Exercise objective: Revise the listing below by replacing each "How do I perform" with "How can I do". Leave everything else unchanged.

(Dataset entries)
•••
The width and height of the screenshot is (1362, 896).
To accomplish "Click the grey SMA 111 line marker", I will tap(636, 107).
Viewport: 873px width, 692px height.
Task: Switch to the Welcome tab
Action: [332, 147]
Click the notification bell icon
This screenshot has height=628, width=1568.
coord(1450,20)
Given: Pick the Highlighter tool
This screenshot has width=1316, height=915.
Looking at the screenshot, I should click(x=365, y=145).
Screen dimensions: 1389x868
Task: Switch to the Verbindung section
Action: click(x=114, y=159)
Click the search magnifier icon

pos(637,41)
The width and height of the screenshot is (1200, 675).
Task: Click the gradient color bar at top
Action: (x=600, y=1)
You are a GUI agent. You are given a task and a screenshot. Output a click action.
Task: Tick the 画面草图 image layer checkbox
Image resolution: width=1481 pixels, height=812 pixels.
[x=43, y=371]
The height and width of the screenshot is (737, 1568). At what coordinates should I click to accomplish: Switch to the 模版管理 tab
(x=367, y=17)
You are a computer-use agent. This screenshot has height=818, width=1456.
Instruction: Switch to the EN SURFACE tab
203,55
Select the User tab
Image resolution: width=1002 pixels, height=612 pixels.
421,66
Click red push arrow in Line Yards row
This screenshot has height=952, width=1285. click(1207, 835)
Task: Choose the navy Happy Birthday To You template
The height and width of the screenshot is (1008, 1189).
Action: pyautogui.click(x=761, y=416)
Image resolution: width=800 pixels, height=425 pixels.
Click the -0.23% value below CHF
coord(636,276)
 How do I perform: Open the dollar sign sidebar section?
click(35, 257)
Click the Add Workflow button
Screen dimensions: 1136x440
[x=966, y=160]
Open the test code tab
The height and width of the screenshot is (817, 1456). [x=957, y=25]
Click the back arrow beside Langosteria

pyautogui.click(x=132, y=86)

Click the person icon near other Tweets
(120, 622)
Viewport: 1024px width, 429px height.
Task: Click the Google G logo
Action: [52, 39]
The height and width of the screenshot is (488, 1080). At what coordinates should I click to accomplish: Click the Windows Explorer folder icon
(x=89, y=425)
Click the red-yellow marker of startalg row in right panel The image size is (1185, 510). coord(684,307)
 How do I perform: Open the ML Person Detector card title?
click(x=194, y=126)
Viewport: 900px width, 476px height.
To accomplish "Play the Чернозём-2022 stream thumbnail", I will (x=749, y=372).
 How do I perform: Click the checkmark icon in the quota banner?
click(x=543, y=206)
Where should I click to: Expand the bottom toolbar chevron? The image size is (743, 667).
•••
Finished exercise:
The width and height of the screenshot is (1362, 896).
To accomplish "Click the grey SMA 111 line marker", I will tap(636, 107).
Viewport: 873px width, 692px height.
Task: Switch to the Welcome tab
Action: [332, 147]
Click the notification bell icon
This screenshot has height=628, width=1568.
coord(1450,20)
Given: Pick the Highlighter tool
This screenshot has width=1316, height=915.
Looking at the screenshot, I should click(x=365, y=145).
Screen dimensions: 1389x868
Task: Switch to the Verbindung section
Action: click(x=114, y=159)
Click the search magnifier icon

pos(637,41)
The width and height of the screenshot is (1200, 675).
Task: Click the gradient color bar at top
Action: (x=600, y=1)
You are a GUI agent. You are given a task and a screenshot. Output a click action.
Task: Tick the 画面草图 image layer checkbox
Image resolution: width=1481 pixels, height=812 pixels.
[x=43, y=371]
The height and width of the screenshot is (737, 1568). At what coordinates should I click to accomplish: Switch to the 模版管理 tab
(x=367, y=17)
You are a computer-use agent. This screenshot has height=818, width=1456.
Instruction: Switch to the EN SURFACE tab
203,55
Select the User tab
Image resolution: width=1002 pixels, height=612 pixels.
421,66
Click red push arrow in Line Yards row
This screenshot has height=952, width=1285. click(1207, 835)
Task: Choose the navy Happy Birthday To You template
The height and width of the screenshot is (1008, 1189).
Action: pyautogui.click(x=761, y=416)
Image resolution: width=800 pixels, height=425 pixels.
Click the -0.23% value below CHF
coord(636,276)
 How can I do: Open the dollar sign sidebar section?
click(35, 257)
Click the Add Workflow button
Screen dimensions: 1136x440
[x=966, y=160]
Open the test code tab
The height and width of the screenshot is (817, 1456). [x=957, y=25]
Click the back arrow beside Langosteria

pyautogui.click(x=132, y=86)

Click the person icon near other Tweets
(120, 622)
Viewport: 1024px width, 429px height.
Task: Click the Google G logo
Action: [52, 39]
The height and width of the screenshot is (488, 1080). At what coordinates should I click to accomplish: Click the Windows Explorer folder icon
(x=89, y=425)
Click the red-yellow marker of startalg row in right panel The image size is (1185, 510). coord(684,307)
 How can I do: Open the ML Person Detector card title?
click(x=194, y=126)
Viewport: 900px width, 476px height.
To accomplish "Play the Чернозём-2022 stream thumbnail", I will (x=749, y=372).
 How can I do: Click the checkmark icon in the quota banner?
click(x=543, y=206)
Where should I click to: Expand the bottom toolbar chevron? The image size is (743, 667).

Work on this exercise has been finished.